# Creamed (Soft set) honey video -- recommended!



## DeeAnna

From time to time, someone asks how to make creamed honey. By this, I mean honey that is intentionally crystallized so it has a very fine, creamy grain. (I'm not talking about honey butter, meaning liquid honey + butter blended together into a spreadable mixture.) 

I found a beautifully made video by a UK beekeeper that explains the "Dyce" method of making creamed (soft set) honey in clear detail. My mouth was watering by the time I got to the end of this video, and I learned a lot about the process. 

See: http://www.youtube.com/watch?v=kLGE-7n0_Ko 

The author mentions several temps in degrees C. Here are a couple of conversions that may be helpful: 

10 C = 52 degrees F
14 C = 57.2 degrees F

Variation -- Cinnamon creamed honey: The author of another video on creamed honey gave a proportion of 1/8 cup (2 Tablespoons) cinnamon for every 10 pounds of honey. That would be 1 Tablespoon per 5 lb honey OR a slightly rounded 1/2 teaspoon per 1 lb honey. The cinnamon is mixed in with the seed. 

Because cinnamon powder does not "wet" easily, I thought I would try mixing it into a small amount of honey first so it is easier to deal with, then mix that honey into the rest.


----------



## HVH

That was a good video. The basic approach was similar to ours but we scaled up to a 42 gallon batch with a tank mixer. Seeding 5 gallons and then letting it set before adding to the honey tank is very similar.

I would really like to know where to purchase that stainless gate valve. Mann Lakes has one but it doesn't have a backing nut and they claim it is designed to fit into a threaded tank fitting.


----------



## DeeAnna

Search for "honey gate" "stainless steel" backnut with all the quotes included. Some possibilities show up, although none in the US. Can also use "back nut" if the term backnut doesn't work. 

UK: They say this valve is "metal" so that would be something to check on -- could be chrome plated brass. Item is shown down toward the middle of the webpage. Download separate price list. About 28 GBP (pounds). 176. Metal honey valve 1 1/4" bore with backnut: http://honey-bees-etc.co.uk/buyequipment_honeyextracting.html

Italy. This valve is stainless and looks similar to the one in the video. 41 Euro. The threaded end has an flange and o-ring, so it is meant for use with a simple hole through a tank, not just with a threaded fitting. The backnut is available separately for another 17 Euro. http://www.legaitaly.com/index.php?...id=43&option=com_virtuemart&Itemid=68&lang=en


----------



## HVH

Thanks. You found more than I did. I guess the video showed a gate smaller than 2" and the sites you found included the smaller sizes, but a 2" would be handy.
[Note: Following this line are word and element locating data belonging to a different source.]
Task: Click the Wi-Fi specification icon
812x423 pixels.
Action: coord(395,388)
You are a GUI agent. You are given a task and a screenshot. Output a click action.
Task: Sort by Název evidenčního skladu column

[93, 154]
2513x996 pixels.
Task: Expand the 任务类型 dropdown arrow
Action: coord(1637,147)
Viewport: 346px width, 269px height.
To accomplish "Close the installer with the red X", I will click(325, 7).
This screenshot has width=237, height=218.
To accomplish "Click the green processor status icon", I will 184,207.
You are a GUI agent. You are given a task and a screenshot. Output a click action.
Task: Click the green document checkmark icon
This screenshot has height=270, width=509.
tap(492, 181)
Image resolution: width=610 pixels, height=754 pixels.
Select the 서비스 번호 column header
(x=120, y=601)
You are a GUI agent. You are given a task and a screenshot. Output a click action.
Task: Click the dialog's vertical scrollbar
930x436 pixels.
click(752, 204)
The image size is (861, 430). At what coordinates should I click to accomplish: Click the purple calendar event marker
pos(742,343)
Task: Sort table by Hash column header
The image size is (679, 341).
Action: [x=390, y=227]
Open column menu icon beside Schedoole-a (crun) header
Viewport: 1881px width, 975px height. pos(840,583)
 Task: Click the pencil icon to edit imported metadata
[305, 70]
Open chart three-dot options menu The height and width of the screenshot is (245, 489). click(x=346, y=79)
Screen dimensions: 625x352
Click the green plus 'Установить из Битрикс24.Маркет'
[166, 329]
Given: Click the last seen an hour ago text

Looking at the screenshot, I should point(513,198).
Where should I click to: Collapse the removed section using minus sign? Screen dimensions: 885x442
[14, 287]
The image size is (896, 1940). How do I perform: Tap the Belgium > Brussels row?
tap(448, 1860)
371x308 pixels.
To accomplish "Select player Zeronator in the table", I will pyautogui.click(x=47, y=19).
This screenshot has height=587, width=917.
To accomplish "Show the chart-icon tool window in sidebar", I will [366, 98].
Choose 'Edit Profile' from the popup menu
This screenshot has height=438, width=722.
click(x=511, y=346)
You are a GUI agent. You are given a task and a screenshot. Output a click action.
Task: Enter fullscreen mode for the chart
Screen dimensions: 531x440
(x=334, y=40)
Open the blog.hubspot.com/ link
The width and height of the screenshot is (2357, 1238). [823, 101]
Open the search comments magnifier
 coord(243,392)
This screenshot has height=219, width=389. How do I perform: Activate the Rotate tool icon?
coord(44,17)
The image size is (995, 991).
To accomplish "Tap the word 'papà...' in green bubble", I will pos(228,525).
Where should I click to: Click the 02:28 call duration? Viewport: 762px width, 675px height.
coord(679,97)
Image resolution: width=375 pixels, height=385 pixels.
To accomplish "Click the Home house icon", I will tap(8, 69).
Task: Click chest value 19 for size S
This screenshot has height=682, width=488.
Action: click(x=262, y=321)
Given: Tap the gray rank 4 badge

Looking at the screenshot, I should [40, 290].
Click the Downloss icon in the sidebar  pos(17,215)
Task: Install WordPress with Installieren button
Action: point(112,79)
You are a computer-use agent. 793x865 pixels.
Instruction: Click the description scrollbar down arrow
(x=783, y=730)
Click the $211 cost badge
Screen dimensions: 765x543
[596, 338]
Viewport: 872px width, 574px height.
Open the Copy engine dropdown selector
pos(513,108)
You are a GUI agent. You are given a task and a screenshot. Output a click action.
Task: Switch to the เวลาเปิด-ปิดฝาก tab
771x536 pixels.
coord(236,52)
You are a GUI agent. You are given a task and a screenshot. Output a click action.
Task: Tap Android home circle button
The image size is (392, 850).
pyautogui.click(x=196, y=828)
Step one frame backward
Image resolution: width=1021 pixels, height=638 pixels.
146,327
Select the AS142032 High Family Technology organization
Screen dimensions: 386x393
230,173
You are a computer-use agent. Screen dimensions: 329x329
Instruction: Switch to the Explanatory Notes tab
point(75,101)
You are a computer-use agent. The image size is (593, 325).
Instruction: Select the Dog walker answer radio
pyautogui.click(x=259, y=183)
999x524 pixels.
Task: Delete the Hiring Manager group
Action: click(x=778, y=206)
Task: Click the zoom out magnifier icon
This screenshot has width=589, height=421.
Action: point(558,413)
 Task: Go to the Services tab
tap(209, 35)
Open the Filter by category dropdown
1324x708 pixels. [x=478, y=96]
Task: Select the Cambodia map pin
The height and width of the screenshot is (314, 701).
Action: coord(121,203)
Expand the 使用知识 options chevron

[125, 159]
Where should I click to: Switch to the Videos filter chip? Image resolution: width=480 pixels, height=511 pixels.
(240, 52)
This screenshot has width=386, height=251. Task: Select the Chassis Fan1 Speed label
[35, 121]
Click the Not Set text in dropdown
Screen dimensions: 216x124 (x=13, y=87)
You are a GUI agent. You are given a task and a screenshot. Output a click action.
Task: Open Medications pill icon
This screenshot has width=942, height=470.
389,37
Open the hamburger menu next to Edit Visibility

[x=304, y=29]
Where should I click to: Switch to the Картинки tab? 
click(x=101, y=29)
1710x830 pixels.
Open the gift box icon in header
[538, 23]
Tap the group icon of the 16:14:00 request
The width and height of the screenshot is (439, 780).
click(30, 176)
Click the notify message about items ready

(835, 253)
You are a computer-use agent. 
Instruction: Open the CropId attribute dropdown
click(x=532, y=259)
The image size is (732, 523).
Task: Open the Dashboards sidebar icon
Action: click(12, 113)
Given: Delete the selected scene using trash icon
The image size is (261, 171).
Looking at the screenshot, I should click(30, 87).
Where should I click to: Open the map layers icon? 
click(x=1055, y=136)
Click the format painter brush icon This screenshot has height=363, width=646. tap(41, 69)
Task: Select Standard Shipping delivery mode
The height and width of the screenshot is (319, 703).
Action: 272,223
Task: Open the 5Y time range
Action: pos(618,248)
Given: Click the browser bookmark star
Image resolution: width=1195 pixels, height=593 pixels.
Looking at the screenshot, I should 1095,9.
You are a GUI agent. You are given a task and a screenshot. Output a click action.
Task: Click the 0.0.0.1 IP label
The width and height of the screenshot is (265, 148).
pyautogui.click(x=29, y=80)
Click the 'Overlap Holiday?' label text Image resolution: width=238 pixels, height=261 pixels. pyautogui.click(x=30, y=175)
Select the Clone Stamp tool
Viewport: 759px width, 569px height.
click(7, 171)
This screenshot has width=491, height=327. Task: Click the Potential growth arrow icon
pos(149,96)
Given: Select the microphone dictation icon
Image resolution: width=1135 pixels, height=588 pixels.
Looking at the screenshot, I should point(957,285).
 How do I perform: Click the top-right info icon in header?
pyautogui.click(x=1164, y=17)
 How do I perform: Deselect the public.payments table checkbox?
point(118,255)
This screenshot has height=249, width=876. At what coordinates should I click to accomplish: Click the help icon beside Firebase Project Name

I might just get a backing nut from a plumbing supply store and use the 2" stainless gates from Mann Lakes.


----------



## DeeAnna

You may already know this, HVH, but just in case others might be new to this kind of thing:

A "through" fitting is any valve or other hardware that is designed to be installed through a plain hole in a tank. To prevent leaks, a through fitting must have seals -- flat gaskets or o-rings -- against one or both sides of the tank. 

It is important that the hole in the tank be in as flat an area as possible. Yes, I know most tanks are round -- just try to optimize the situation. A relatively large through fitting on a small tank (for example: a 2" honey gate on a 5 gallon bucket) or a through fitting installed too close to the bottom or top of a tank may never seal well -- there is just too much curvature to deal with.

A fitting that is meant to screw onto a pipe nipple has to be adapted to work properly as a "through" fitting. You will have to be creative by adding gaskets and some kind of backing hardware -- either flange fittings or a combination of nut and washer -- to support the gaskets and press them tightly against the tank. 

Before tightening up a through fitting, smear a light coating of food-safe grease or oil -- even water or honey -- between the gasket or o-ring and its backing hardware. (But do NOT lubricate between a flat gasket and the tank.) This is so the seals will compress evenly and not distort due to the rotational force. Don't over-tighten, again to prevent the seals from distorting. Aim to get it just tight enough for a leak-free fit then add a quarter or half turn more.

Hope this helps! (I used to be a chemical process engineer, so pumps, tanks, pipe, valves, and other heavy equipments were once familiar things in my world.)


----------



## Vance G

THe first time I filled my bucket with the Mann lake plastic gate, It leaked badly even though I thought I had tightened it adequately. After draining it and cleaning it up I cut a wrench out of 1 by that fit two sides of the hex and it gave me the grip to really cinch it down tight. It is full right now and I just brought it in to warm up to decant with and not a drop of drip.


----------



## Brad Adams

Thanks for posting the video, very helpful!


----------